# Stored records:
=-=-=-=-=
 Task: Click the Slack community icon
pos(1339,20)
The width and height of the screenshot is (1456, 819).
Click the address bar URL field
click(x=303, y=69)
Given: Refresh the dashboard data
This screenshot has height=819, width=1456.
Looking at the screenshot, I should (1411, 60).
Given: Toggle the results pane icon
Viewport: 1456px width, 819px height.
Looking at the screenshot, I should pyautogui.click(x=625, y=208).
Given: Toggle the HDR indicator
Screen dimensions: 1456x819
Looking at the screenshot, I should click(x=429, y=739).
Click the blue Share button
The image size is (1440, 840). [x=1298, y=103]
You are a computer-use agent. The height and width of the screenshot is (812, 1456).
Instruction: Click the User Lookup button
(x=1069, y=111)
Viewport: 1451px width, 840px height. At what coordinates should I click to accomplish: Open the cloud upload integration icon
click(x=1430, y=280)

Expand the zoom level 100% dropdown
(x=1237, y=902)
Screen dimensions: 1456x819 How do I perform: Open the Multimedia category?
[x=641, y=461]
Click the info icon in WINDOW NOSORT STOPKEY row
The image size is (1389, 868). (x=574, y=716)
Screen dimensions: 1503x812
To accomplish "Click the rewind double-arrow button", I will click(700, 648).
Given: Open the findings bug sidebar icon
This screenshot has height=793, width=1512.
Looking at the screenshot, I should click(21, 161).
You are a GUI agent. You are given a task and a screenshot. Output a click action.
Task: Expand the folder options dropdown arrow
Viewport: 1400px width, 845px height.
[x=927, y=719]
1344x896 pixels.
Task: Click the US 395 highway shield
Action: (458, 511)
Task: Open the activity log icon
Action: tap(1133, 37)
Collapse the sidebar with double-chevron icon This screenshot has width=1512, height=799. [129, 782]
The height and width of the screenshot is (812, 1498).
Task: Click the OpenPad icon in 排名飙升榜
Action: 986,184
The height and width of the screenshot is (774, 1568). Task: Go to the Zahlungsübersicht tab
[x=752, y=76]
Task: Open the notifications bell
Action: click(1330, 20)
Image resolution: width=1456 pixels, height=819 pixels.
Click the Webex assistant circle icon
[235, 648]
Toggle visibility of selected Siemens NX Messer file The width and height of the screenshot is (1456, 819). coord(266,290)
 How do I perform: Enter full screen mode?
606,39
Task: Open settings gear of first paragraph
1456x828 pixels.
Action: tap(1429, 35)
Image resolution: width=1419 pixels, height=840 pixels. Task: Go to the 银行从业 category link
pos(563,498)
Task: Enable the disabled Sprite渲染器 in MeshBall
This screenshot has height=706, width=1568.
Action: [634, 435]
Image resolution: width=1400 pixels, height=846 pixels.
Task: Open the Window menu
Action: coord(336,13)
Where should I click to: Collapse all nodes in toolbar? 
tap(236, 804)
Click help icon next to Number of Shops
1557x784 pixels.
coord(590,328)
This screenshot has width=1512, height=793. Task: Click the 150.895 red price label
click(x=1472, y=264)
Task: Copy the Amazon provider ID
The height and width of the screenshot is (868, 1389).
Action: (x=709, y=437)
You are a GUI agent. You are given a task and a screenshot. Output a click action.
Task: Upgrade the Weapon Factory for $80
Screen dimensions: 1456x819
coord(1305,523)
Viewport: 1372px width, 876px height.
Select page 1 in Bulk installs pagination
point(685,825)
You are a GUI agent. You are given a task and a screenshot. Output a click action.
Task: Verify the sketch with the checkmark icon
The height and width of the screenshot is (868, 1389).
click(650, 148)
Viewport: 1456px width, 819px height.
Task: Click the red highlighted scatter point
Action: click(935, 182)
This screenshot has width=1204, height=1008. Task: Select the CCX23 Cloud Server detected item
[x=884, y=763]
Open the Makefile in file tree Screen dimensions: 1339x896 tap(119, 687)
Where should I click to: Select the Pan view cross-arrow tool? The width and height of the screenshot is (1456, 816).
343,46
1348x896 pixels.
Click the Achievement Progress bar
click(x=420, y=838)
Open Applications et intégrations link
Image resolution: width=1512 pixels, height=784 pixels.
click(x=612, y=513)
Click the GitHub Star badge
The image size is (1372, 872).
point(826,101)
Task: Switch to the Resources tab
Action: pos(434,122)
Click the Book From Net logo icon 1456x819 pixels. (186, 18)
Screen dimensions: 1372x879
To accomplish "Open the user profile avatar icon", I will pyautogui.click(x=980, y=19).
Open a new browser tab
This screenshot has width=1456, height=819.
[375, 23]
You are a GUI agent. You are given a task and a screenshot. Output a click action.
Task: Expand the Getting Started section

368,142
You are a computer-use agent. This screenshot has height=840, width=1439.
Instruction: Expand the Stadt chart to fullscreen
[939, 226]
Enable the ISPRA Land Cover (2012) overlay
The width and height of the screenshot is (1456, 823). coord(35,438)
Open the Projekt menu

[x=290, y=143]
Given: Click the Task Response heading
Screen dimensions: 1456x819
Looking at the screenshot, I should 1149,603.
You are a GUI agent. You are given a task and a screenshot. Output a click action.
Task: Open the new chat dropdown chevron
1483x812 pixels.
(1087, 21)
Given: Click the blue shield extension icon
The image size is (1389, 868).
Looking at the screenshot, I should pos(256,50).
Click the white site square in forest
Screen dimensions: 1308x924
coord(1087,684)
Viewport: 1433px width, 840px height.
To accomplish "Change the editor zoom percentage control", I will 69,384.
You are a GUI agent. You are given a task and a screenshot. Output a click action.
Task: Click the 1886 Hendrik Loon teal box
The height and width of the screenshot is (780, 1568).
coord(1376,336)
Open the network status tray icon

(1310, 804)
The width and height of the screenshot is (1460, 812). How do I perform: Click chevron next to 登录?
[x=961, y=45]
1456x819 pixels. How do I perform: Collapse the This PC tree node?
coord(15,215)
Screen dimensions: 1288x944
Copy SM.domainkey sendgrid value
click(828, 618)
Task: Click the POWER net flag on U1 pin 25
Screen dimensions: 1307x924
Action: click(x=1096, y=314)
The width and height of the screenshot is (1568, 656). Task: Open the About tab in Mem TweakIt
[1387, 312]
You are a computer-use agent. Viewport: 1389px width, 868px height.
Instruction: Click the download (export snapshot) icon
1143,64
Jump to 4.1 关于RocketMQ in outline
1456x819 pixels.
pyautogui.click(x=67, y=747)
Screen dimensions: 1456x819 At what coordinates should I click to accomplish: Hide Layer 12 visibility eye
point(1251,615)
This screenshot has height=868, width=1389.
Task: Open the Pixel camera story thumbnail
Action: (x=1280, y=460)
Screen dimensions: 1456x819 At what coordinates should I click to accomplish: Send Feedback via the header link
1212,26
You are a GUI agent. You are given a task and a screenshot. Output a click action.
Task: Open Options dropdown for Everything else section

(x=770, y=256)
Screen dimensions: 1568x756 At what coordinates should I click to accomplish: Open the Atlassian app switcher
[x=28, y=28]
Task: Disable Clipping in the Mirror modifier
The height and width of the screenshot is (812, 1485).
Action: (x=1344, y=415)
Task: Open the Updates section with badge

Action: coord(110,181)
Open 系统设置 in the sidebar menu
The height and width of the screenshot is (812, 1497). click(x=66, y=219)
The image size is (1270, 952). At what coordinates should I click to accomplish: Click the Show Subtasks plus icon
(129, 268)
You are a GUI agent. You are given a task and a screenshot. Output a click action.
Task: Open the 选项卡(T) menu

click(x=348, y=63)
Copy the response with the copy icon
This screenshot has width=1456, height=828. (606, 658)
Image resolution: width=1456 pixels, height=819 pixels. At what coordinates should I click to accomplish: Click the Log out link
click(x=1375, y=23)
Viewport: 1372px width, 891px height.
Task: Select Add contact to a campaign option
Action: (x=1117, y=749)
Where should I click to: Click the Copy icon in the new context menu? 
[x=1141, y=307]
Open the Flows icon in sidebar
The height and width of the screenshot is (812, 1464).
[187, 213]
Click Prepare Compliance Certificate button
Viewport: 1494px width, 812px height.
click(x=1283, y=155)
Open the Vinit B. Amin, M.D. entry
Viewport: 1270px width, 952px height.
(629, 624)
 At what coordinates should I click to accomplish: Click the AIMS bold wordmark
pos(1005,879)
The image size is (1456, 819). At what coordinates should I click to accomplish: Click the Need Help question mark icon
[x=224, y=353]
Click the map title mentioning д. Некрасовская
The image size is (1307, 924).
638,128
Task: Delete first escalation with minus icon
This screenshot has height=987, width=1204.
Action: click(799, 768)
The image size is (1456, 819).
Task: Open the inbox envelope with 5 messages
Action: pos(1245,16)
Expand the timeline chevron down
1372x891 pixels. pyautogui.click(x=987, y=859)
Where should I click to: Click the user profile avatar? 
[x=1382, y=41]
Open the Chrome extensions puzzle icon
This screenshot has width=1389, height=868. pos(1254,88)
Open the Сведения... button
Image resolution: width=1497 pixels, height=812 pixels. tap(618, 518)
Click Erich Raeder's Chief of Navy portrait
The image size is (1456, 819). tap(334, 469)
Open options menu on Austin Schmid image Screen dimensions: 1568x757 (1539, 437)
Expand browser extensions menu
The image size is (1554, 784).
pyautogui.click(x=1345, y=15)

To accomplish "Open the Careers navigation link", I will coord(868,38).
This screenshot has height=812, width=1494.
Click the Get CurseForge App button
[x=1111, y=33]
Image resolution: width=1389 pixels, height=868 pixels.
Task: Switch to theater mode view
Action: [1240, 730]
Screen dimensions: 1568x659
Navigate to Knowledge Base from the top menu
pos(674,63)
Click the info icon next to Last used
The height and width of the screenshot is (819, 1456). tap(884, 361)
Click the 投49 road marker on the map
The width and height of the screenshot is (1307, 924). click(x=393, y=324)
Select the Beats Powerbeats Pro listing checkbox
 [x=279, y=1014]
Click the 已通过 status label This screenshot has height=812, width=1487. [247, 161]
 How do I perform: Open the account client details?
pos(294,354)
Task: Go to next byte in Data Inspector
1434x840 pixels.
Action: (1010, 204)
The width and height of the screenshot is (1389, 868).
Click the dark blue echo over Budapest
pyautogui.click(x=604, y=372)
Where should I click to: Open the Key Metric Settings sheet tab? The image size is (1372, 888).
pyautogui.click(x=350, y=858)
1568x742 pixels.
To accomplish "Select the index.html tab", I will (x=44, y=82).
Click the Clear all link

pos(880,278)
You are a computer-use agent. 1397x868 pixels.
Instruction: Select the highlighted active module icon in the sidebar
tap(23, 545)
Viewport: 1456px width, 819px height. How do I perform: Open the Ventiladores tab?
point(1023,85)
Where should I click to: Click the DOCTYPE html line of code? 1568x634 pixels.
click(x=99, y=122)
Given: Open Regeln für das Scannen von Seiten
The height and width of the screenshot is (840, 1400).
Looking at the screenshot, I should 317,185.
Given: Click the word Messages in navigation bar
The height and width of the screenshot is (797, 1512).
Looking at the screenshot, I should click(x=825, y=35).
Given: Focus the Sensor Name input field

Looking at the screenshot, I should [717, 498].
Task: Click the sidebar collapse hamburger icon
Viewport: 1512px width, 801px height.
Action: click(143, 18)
=-=-=-=-=
# Task to complete:
From the data above, output exactly the lines between the one containing "The image size is (1456, 819). At" and the one containing "Task: Delete first escalation with minus icon", counting both of them.

# Task answer:
The image size is (1456, 819). At what coordinates should I click to accomplish: Click the Need Help question mark icon
[x=224, y=353]
Click the map title mentioning д. Некрасовская
The image size is (1307, 924).
638,128
Task: Delete first escalation with minus icon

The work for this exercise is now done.